### What is being asked
Output exactly, and only, the lines below from the one with "Given: Open BACALAUREAT 2017 section" down to the one with "Given: Cut the". Include both end lines and no pictures.
---
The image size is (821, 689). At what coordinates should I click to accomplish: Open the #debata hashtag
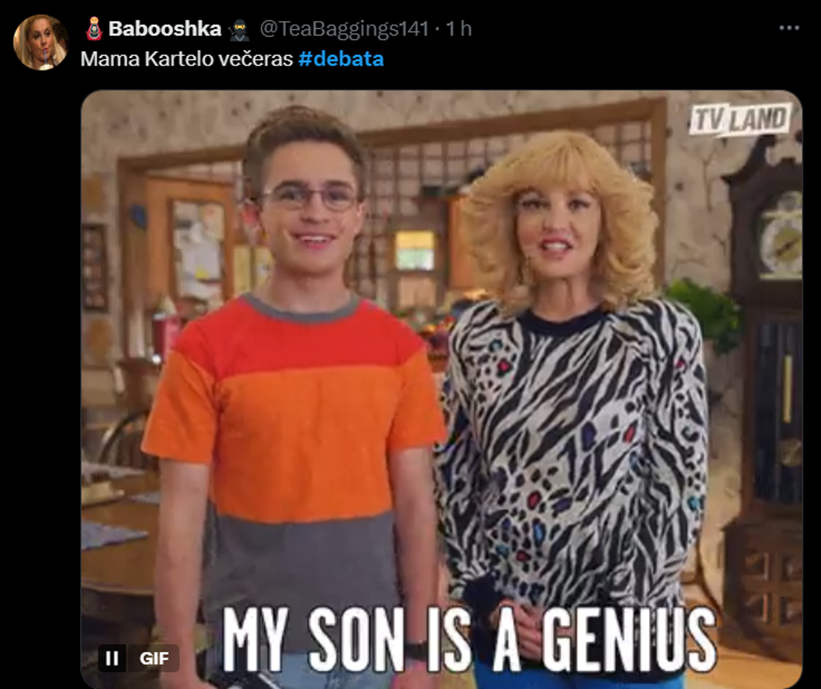pyautogui.click(x=341, y=59)
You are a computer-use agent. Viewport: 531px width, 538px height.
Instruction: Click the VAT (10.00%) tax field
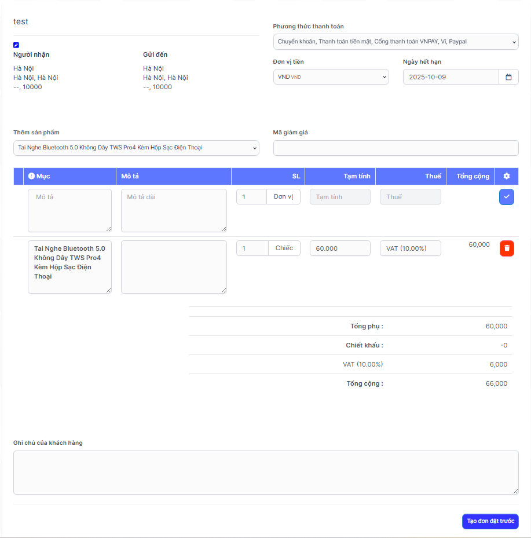point(410,248)
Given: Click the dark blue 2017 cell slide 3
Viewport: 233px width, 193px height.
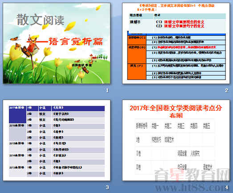Looking at the screenshot, I should [17, 114].
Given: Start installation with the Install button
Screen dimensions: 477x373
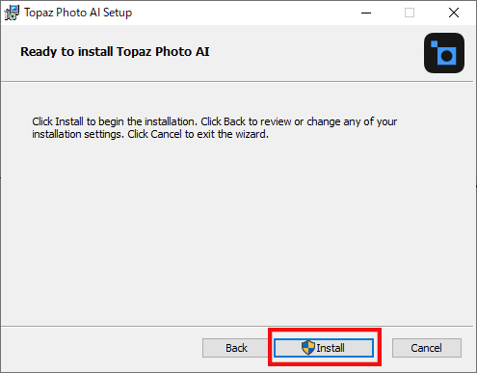Looking at the screenshot, I should [x=324, y=348].
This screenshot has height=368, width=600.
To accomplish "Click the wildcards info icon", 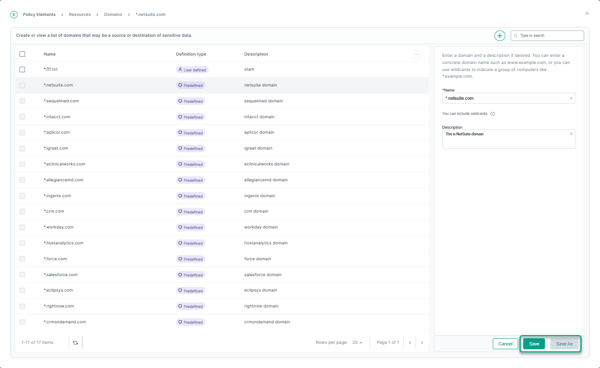I will point(493,114).
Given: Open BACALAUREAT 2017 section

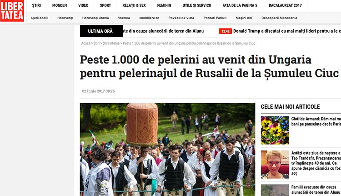Looking at the screenshot, I should (285, 5).
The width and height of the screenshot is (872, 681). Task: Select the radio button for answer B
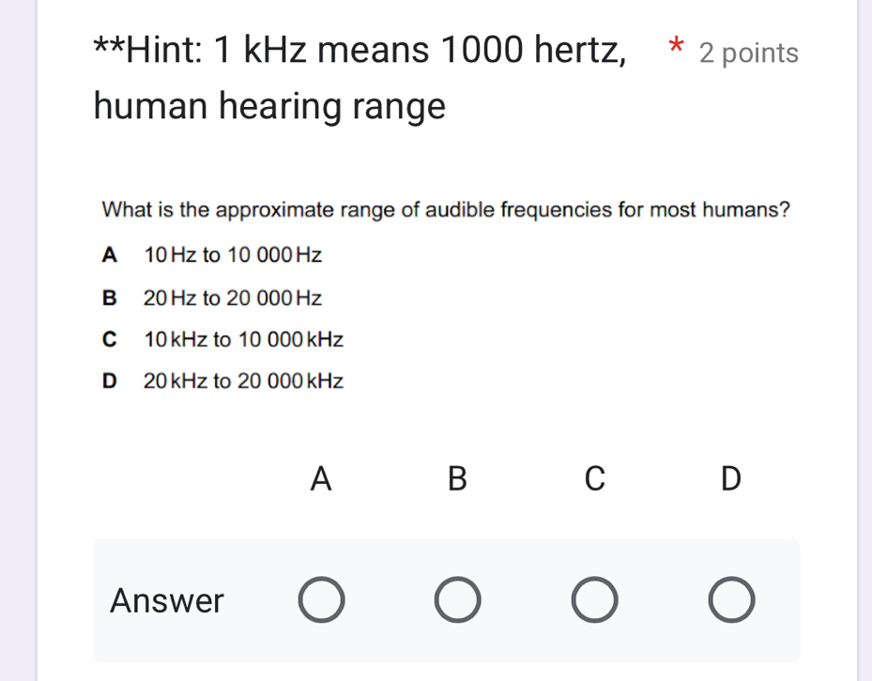[458, 600]
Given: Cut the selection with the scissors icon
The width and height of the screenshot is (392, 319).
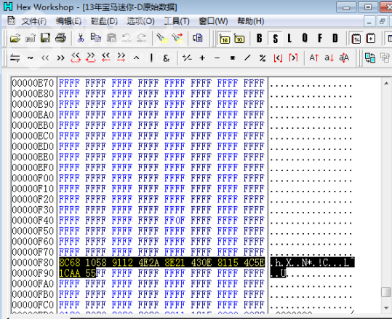Looking at the screenshot, I should coord(81,38).
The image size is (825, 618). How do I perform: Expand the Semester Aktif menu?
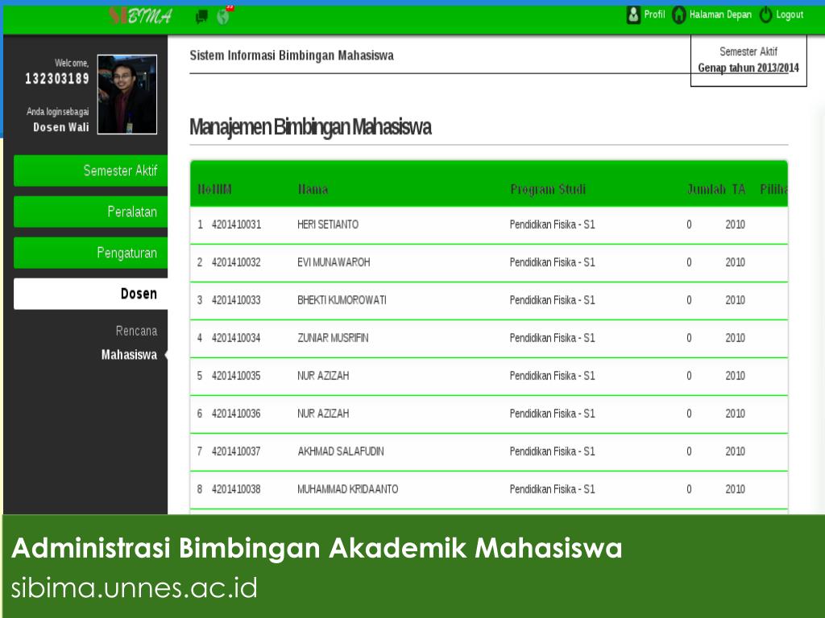click(x=90, y=171)
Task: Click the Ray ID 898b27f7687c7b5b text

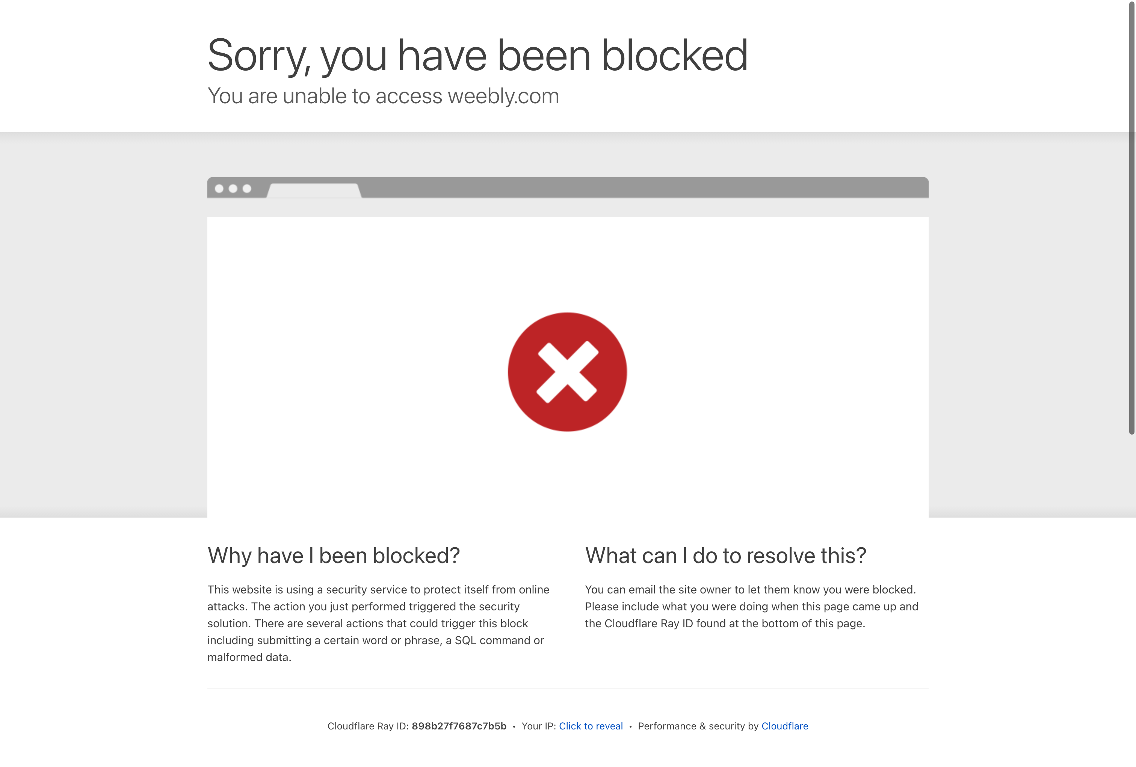Action: click(x=459, y=726)
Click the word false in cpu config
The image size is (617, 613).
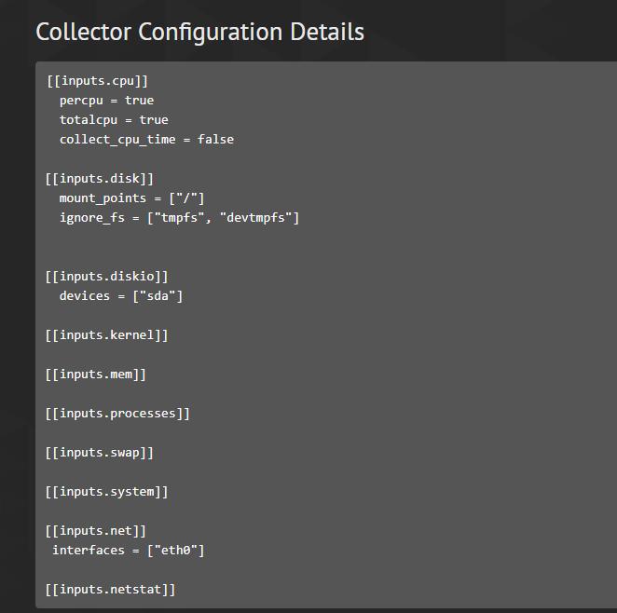point(215,140)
---
### Result below
Given: Open BACALAUREAT 2017 section

Looking at the screenshot, I should (285, 5).
The width and height of the screenshot is (872, 681). Task: Select the radio button for answer B
[458, 600]
Given: Cut the selection with the scissors icon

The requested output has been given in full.